A cache is a in-memory data structure which is designed for fast access, insertion and deletion.

All caches have memory limit which requires cache eviction policy. Whenever the memory of cache is full, we use a cache eviction policy to delete an item to make space for the new item.

Today we’re going to look at how to design a cache which uses Least Recently Used as its cache eviction policy.

There are many cache eviction policies:

  • First In First Out
  • Most/Least Recently Used
  • Most/Least Frequently Used
  • Random Replacement

What’s LRU ?

LRU is a cache eviction policy in which we remove the Least Recently Used item. Here Least Recently Used means the item that was accessed least recently.

A cache supports following operations:

1. Insert(item)

Inserts an element into the cache. If the cache is full then the Least Recently Used item is deleted to make space for the new item.

Insert Op

2. Get(item)

Retrieves an item from the cache. The accessed item becomes the most recently used item.

Get Op

3. Delete(item)

Deletes an item from the cache.

Delete Op

Since we’re implementing a cache these operations must run in constant(O(1)) time. Now how to achieve that ?


How to LRU ?

Making insert(item) O(1)

If we observe insert carefully we can see that it’s is similar to a Queue.

What’s a Queue ?

A Queue allows inserting elements(enqueue) at the front and removing elements(deque) from the rear. enqueue/dequeue can be performed in O(1) time.

On insertion item is added to the rear(most recently used). If the memory is full one item is dequeued from the front(least recently used) to make space for the new item.

Queue

Queue solves insert(item) in O(1). Next let’s see get(item).

What about get(item) ?

Queue solves inserting elements, however it doesn’t solve get(item) in O(1). Getting an element in a queue requires to scan the whole queue which will take O(N) time. Not what was intended.

So how to perform get(item) in O(1) ?

We need to access an item in O(1) time. What data structure can do that ? Yes, HashMap.

Using HashMap we can access any item in O(1) time.

HashMap

However, did this solve the problem ? We can access any item in O(1) time but is get(item) O(1) ? The answer is No.

Remember get(item) has 2 steps:

  1. Access the item.
  2. Mark the accessed item as Most Recently Used.

For the 2. step we’ll need to move the item to the rear. This will take O(N) time.

Why will it take O(N) ?

Right now queue is represented as an array. Shifting the accessed item will require O(N) time to shift the elements.

HashMap

How can we reduce time to O(1) ?


Making get(item) O(1) ?

The issue here is that we’re using an array. We need a data structure where shifting an element takes O(1) time.

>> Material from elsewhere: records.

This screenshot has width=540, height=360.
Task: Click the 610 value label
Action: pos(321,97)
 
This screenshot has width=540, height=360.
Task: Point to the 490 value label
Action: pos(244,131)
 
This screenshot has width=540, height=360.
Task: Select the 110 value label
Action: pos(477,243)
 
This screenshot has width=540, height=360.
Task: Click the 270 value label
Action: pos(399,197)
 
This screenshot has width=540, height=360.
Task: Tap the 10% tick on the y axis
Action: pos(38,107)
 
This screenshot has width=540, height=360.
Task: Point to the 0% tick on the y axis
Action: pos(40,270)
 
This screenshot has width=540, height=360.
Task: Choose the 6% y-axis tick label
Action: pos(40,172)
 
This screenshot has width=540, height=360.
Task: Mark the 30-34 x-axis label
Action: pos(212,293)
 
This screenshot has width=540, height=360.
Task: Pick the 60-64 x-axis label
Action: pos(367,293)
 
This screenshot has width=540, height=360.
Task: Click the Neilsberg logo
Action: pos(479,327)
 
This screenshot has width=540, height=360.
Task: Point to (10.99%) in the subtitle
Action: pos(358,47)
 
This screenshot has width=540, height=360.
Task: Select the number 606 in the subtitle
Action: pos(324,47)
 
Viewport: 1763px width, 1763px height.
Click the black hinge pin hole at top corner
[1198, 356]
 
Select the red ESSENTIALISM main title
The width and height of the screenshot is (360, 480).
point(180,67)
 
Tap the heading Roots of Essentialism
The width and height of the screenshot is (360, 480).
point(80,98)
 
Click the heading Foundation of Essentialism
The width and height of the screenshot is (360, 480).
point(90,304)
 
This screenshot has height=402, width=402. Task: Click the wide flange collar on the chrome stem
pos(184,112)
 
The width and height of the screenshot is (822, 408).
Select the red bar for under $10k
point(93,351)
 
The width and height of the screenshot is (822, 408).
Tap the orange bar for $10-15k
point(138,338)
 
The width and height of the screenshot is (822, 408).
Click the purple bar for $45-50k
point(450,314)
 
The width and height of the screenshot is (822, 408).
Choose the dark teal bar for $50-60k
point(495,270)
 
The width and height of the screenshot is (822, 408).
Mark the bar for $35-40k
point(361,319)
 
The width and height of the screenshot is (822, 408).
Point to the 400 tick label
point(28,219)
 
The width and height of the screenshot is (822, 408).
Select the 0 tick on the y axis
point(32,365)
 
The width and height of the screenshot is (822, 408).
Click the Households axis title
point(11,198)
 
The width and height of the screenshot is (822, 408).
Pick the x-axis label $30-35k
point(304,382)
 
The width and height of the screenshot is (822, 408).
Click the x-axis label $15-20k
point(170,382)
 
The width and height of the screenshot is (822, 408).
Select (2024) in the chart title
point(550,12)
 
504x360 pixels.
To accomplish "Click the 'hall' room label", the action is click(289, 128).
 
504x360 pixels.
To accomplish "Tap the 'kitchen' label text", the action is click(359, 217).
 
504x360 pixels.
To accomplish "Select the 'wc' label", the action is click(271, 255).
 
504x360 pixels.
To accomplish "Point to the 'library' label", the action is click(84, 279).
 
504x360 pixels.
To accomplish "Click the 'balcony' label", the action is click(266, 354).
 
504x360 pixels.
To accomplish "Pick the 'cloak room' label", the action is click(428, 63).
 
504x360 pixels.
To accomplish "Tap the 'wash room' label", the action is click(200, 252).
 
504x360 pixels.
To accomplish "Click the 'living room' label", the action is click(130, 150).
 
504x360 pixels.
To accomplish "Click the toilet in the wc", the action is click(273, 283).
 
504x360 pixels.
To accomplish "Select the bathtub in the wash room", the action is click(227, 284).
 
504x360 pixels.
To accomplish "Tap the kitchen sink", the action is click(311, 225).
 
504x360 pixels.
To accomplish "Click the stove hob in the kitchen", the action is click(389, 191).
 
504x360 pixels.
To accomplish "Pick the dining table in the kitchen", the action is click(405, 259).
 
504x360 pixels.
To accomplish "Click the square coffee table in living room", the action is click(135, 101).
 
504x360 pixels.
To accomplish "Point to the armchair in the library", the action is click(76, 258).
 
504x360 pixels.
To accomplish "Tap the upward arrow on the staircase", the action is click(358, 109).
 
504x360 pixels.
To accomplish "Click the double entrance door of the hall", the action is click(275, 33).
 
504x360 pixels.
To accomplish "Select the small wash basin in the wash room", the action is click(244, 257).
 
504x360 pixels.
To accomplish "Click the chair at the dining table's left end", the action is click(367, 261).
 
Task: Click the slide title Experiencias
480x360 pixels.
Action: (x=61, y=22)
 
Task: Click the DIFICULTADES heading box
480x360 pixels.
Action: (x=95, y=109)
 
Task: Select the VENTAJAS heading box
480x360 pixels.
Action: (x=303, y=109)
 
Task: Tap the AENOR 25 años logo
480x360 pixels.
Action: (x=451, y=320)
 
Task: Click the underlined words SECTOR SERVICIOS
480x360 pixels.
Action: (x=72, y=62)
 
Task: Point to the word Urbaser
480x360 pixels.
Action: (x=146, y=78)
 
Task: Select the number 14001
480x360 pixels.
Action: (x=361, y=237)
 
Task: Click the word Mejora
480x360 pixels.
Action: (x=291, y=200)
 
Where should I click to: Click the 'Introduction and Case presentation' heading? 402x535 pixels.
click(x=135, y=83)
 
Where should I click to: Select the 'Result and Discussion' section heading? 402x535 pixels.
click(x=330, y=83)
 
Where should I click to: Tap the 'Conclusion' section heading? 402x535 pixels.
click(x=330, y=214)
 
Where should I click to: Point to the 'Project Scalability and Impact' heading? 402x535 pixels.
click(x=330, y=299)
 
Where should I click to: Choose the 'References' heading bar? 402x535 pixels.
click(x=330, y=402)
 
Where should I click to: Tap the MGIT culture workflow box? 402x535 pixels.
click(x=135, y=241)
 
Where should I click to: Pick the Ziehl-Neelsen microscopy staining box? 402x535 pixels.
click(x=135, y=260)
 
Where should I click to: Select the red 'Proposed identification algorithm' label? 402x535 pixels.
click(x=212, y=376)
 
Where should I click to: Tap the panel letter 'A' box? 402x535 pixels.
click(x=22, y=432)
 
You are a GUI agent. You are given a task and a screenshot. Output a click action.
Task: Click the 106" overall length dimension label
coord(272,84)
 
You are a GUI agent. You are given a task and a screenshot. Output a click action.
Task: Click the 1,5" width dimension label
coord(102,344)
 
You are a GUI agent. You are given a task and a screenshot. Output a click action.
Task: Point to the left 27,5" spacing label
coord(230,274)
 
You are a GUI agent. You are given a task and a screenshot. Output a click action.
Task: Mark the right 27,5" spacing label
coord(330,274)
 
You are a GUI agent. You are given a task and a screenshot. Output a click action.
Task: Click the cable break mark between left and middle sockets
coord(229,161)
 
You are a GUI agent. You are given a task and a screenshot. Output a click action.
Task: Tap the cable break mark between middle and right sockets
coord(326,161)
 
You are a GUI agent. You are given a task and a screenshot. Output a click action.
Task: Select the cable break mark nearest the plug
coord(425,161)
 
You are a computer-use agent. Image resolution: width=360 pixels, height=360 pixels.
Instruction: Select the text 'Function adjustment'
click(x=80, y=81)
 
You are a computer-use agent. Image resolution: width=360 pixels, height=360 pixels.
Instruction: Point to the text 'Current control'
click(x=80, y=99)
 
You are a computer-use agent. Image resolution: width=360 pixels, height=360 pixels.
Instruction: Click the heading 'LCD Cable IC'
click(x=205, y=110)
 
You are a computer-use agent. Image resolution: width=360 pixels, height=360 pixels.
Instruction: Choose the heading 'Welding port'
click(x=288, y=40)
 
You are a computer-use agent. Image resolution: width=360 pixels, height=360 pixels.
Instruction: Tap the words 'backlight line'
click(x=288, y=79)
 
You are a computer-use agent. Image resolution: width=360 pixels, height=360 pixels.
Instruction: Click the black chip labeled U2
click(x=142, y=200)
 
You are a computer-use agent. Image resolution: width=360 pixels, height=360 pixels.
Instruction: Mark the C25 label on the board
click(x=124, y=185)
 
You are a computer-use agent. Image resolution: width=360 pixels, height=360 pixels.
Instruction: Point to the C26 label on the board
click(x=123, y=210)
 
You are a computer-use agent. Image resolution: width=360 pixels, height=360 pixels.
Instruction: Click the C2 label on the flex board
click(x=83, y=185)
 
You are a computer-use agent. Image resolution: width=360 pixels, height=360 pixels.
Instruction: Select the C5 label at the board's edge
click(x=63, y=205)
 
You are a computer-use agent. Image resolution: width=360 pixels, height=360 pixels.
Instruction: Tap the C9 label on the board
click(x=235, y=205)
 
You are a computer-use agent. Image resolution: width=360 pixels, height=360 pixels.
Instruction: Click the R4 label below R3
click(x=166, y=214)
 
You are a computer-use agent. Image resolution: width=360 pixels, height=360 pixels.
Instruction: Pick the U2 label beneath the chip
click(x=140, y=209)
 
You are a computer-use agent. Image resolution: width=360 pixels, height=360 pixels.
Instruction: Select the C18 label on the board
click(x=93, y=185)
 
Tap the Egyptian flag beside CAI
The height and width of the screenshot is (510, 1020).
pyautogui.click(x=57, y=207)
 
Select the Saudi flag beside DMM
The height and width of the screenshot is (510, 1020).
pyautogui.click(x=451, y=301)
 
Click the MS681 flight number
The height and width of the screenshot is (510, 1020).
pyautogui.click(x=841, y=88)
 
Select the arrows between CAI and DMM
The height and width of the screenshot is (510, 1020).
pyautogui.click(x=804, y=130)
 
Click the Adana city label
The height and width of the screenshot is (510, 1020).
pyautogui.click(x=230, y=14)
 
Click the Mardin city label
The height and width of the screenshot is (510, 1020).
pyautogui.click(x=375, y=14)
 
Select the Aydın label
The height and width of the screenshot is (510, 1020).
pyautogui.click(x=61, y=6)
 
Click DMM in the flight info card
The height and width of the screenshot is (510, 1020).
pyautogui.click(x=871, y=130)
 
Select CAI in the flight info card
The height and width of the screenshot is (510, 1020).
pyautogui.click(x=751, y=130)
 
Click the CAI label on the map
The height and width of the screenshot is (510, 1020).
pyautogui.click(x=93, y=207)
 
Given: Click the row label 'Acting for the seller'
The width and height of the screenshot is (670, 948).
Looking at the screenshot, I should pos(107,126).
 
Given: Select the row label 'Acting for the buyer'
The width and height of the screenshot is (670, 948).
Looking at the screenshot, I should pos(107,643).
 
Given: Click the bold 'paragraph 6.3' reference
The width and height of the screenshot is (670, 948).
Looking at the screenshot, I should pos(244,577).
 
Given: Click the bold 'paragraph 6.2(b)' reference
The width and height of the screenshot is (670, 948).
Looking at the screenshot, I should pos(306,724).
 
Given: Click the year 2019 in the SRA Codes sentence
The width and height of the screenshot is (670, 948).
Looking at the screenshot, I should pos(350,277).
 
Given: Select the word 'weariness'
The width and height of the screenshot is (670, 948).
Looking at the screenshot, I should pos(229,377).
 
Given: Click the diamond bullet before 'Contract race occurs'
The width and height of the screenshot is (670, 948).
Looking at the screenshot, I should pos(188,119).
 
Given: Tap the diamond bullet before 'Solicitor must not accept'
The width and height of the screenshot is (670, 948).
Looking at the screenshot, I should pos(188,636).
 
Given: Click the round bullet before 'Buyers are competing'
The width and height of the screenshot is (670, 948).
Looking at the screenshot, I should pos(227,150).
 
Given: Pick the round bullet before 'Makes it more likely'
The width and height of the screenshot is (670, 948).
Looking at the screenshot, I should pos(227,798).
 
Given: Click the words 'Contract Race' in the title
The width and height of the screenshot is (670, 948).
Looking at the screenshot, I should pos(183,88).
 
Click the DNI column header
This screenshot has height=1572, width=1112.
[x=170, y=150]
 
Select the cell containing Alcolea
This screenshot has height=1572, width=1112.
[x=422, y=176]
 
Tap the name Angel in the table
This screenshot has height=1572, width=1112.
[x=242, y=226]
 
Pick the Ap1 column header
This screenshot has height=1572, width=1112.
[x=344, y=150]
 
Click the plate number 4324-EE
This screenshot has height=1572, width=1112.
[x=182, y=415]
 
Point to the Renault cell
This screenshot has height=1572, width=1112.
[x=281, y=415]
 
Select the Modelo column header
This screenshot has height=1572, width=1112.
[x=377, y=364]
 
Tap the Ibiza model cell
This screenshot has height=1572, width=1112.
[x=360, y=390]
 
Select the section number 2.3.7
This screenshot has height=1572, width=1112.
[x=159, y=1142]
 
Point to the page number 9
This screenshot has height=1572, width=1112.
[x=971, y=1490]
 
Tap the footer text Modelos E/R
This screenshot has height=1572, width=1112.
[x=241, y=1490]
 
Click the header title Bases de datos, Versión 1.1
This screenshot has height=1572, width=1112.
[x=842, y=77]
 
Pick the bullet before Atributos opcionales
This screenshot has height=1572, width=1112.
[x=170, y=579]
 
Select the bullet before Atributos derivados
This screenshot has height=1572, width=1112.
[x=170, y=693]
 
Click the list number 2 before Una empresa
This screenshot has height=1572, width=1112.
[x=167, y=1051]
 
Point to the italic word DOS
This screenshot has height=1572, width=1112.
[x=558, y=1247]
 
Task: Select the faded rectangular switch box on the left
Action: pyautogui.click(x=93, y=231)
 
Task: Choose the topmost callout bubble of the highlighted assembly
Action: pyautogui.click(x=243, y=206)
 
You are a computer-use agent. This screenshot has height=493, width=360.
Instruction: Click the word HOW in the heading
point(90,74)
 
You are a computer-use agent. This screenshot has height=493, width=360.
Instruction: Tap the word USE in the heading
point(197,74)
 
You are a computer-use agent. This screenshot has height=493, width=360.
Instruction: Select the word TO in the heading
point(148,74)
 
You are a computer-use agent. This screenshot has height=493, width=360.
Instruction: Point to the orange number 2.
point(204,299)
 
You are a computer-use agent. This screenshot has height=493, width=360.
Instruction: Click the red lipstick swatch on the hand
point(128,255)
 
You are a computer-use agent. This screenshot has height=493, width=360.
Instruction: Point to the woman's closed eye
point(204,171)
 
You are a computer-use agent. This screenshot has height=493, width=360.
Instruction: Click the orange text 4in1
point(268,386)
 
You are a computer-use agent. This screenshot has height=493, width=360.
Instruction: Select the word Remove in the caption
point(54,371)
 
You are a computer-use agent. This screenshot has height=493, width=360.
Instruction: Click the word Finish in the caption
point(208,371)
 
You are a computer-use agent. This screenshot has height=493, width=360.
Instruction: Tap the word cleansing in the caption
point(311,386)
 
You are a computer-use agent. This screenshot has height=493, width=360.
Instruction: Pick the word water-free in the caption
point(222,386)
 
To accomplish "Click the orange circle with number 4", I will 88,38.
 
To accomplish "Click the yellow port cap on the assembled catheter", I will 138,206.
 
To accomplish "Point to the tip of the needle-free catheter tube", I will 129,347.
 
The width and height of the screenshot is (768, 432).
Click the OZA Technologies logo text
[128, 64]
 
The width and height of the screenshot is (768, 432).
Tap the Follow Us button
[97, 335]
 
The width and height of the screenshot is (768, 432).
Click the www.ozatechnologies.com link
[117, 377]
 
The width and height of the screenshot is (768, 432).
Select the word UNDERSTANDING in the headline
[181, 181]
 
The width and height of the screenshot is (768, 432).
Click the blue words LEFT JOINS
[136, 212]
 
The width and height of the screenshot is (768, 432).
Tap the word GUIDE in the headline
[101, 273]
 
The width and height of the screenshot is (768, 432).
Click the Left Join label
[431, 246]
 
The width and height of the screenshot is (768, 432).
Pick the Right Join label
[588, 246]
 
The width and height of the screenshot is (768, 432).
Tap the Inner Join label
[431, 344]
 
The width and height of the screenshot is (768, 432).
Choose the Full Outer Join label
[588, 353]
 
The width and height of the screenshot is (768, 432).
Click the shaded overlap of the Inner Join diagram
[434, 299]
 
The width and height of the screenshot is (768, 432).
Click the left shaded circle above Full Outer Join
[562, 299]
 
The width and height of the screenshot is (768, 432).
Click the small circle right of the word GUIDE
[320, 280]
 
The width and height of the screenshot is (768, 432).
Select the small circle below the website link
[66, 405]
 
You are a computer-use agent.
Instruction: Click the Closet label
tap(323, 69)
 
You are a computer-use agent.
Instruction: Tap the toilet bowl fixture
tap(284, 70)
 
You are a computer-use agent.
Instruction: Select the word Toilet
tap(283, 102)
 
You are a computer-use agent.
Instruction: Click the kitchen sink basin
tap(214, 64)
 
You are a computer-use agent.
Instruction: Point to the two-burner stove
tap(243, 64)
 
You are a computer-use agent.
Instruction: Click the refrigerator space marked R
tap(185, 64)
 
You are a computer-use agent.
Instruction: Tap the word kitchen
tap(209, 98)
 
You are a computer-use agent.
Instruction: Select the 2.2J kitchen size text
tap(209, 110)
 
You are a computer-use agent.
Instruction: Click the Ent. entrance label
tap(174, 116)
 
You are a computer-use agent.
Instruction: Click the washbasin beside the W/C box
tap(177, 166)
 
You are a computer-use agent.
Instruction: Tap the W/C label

What if we use Doubly Linked List. Will that help ?

Doubly Linked List requires O(1) to shift any item. This is because we only need to change the pointers of the item being accessed.

HashMap

So now we’ve O(1) get(item) and insert(item). Let’s see how much time del(item) takes ?


How about del(item) ?

Using Doubly Linked List makes deleting an item O(1) since we only need to delete the pointers of the deleted item and link the previous and next element of the item.

Finally our cache looks like this

HashMap

This LRU design performs insert(item), get(item) and delete(item) in O(1) time.